Description of the task: After locating the line that contains "Where should I", output that line and each one following it, exactly, to the end of the entries. No pictures.

···

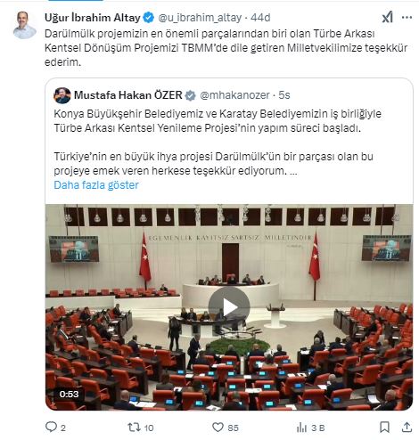Click the Grok xI icon on the tweet
419x440 pixels.
[387, 17]
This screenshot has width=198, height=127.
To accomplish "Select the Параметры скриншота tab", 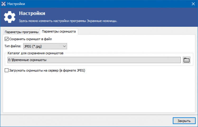I will (x=59, y=31).
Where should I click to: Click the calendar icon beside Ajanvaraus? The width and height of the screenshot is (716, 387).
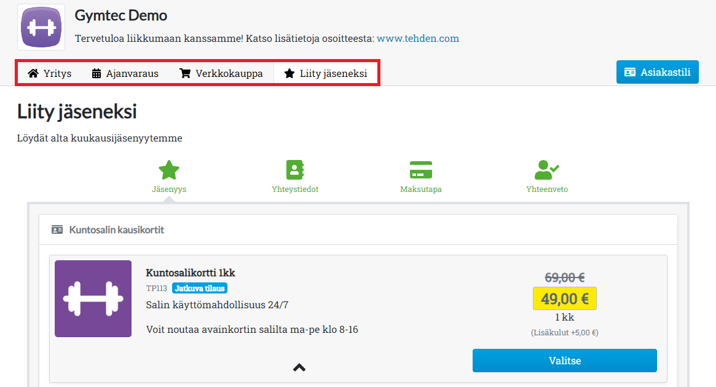point(96,74)
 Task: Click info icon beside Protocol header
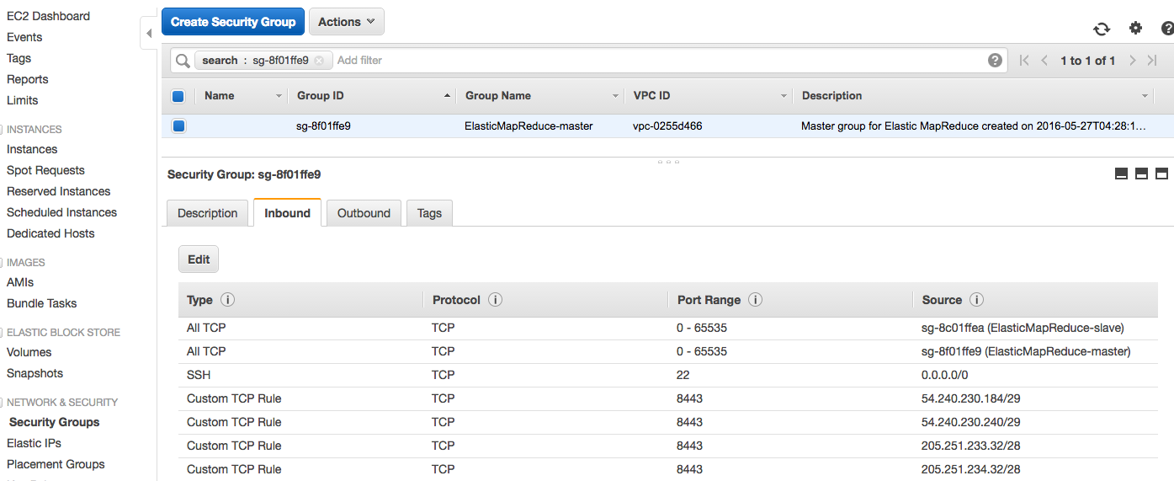[x=495, y=300]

···

Solution:
Where should I click to: Click the calendar icon beside Ajanvaraus? The width and height of the screenshot is (716, 387).
point(96,74)
 Task: Click info icon beside Protocol header
[x=495, y=300]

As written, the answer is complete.